Eric Ode is a national award-winning children’s singer, songwriter, and author.  His original music has been recognized with Parents’ Choice Awards and is heard on many comilation albums and national children’s radio programs.  His book of children’s poems from the coast, Sea Star Wishes (Sasquatch, 2013) was National Children’s Poet Laureate Kenn Nesbitt’s book pick for July. Eric Ode lives in Bonney Lake.

Joseph Powell

MRS. OSBORNE’S CATS

 

Even her porch was lined with boxes,
and cats, rheumy-eyed or clear, lay on shelves
above the washer and dryer, on cupboards and chairs,
or scratched in plastic dishpans filled with sand
spread like pots to catch a leak.

Her dentures didn’t fit, red lipstick
wobbled over wrinkled lips, a thin grime at her temples,
but her sheets were laundered every week.
When she invited me in, the laundryman,
she sat in a rocker and wrote a check
in a slow tottery script, stopping to tell little stories.
I watched the pen pause, hair float in window light.
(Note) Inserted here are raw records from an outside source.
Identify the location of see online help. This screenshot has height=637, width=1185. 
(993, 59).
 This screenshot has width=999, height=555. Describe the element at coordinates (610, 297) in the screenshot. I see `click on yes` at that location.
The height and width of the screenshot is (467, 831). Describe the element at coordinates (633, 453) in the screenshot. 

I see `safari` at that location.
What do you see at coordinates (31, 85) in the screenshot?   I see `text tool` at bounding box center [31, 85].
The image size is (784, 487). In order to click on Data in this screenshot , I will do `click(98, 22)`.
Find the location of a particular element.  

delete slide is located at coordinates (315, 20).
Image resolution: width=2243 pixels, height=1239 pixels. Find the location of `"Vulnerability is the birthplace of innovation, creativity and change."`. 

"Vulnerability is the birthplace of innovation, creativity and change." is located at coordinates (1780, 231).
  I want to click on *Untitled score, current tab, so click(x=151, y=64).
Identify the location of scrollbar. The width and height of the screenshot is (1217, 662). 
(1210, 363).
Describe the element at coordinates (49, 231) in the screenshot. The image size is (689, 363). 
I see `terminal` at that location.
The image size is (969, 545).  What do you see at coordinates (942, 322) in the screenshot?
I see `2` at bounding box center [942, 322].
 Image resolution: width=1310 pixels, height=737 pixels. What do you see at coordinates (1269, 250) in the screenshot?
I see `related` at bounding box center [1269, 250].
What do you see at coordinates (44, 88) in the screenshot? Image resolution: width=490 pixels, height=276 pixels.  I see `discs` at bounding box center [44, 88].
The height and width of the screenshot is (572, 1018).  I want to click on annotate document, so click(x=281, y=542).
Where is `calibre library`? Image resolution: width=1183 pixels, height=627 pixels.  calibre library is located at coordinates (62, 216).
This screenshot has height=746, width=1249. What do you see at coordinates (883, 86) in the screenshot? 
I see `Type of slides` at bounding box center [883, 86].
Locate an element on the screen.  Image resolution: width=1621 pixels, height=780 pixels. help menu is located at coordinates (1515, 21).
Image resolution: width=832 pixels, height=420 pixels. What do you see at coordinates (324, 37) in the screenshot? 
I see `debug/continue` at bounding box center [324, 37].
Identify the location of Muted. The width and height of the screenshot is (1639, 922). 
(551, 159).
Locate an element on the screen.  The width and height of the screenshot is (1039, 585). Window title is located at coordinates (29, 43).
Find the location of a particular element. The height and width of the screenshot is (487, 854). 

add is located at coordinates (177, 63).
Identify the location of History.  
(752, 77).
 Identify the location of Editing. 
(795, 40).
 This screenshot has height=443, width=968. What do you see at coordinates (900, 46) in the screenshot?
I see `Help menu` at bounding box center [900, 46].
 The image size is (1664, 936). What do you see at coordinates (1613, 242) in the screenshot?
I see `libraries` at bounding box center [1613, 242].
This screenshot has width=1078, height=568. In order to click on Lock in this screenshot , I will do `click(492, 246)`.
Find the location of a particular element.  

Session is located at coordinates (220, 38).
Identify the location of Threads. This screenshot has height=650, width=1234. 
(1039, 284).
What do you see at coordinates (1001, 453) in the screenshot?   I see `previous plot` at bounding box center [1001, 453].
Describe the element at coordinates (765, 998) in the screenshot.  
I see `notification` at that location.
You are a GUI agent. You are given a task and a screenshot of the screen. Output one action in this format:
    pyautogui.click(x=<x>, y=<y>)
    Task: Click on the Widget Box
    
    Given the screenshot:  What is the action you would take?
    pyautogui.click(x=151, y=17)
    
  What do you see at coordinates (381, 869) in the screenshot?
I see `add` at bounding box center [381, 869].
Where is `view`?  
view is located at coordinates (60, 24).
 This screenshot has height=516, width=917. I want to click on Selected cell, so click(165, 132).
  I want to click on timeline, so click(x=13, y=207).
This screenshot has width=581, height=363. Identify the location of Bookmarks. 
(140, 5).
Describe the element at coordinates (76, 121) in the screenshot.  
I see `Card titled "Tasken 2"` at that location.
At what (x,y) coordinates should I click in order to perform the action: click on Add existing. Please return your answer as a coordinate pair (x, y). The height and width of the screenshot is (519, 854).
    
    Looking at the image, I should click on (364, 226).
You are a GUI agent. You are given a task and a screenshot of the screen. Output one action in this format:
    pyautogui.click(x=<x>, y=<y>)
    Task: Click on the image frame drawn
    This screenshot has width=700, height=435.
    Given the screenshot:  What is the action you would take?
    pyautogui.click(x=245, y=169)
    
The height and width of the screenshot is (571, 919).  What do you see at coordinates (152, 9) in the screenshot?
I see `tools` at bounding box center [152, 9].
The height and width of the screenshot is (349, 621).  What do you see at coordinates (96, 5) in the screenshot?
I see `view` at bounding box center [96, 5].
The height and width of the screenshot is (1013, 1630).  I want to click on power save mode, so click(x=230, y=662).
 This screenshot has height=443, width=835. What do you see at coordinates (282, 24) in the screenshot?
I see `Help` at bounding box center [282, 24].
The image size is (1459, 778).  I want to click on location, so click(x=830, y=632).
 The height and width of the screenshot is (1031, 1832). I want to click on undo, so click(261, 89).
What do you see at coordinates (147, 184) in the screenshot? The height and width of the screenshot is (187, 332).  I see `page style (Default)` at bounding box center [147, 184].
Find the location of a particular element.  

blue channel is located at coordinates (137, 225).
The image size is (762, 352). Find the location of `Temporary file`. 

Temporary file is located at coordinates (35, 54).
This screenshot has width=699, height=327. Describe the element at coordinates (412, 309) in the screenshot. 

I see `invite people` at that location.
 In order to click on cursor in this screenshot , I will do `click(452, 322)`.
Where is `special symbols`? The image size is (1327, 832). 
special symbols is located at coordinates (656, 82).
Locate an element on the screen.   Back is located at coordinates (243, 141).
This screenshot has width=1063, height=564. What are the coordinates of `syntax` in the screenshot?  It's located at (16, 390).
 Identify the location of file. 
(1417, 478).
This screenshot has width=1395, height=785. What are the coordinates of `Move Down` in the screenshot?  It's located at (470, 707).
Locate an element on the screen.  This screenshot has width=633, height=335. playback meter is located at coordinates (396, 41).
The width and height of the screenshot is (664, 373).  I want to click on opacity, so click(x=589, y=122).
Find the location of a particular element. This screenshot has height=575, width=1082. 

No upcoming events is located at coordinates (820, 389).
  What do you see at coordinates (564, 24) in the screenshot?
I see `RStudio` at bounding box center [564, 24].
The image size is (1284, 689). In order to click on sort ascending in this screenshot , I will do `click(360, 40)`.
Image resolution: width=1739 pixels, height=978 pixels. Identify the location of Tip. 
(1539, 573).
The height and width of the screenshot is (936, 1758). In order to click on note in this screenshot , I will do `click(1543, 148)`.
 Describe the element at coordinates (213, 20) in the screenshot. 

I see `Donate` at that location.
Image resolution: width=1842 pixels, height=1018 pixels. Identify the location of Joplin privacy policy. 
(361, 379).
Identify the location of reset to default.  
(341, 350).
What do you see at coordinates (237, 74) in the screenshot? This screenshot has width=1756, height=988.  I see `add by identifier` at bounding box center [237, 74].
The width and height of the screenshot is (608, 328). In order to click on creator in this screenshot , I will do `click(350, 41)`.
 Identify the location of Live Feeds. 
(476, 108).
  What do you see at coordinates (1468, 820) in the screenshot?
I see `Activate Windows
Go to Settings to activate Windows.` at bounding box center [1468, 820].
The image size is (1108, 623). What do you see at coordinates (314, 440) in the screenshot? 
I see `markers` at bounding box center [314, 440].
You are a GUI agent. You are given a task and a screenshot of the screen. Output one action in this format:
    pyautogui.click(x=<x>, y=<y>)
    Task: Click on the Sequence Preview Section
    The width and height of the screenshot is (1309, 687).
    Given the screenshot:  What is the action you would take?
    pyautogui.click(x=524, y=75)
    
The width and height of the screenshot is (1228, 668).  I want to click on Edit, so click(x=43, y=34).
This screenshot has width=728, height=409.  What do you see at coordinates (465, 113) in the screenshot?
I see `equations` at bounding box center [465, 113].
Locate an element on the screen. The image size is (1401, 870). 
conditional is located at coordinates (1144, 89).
Her cats were small-town legendary.
And though she had over fifty,
people kept dropping off more.
They walked away without ever going inside
where crusty saucers spotted the floors,
cats ate from the frying pan and dishes on the stove,
and the smell like an animal larger than all the cats together
moved everywhere at once on brown toes.

I didn’t know the inside of her life—
what love had done, the paths ridicule
made through whatever garden she was prone
to dream of, the pathos that seemed an answer,
that nugget of loathing required to love this much
the things others abandoned.

 

Joseph Powell has published five collections of poetry.  The first book, Counting the Change, won the Quarterly Review of Literature’s Book Award in 1986.  The most recent books, Hard Earth (2010) and Preamble to the Afterlife (2013),  were published by March Street.  His book of short stories called Fish Grooming & Other Stories  was a finalist for the Washington State Book Award, 2008.  He has also co-written a book on poetic meter called Accent on Meter published by the NCTE in 2004. For his poetry Joseph Powell has won a National Endowment for the Arts Award (2009), an Artist Trust award (2005), and the Tom Pier Award (2006). He has been Central Washington University’s Phi Beta Kappa Scholar of the Year (2004), and was awarded Distinguished University Professor in Artistic Accomplishment (2009). He has taught in the English department at Central Washington University for the last twenty-nine years.

Timothy Roos

Wolf Eel

 

The fish line pulled heavily as a dog
dragging front paws first.

A gray creature emerged,
wide head, bulging eyes.
Its long, freckled tail twirled,
a risen flag over the depths
of prehistory.

I worked it free of the foreign wind,
my questions afloat beside me.
Needle-tipped canines clicked
against my pliers.

How odd then, returning to shore
empty handed, to feel myself
embraced, unbroken,
in the kingdom of the peculiar.

 

“Wolf Eel” appeared in Tidepools and it won its first place poetry prize in 2008.

 

Timothy Roos grew up in western Washington, and has lived in central Washington, southern California, and on the Olympic Peninsula, where he and his wife raised two children.  He works as a special education teacher in Port Angeles, pursues wildlife photography and fishing, and travels the Western states.  His poems have appeared or are forthcoming in The Raven Chronicles, Pontoon, Poetry East, Soundings Review, Plainsongs, Dandelion Farm Review, and Tidepools.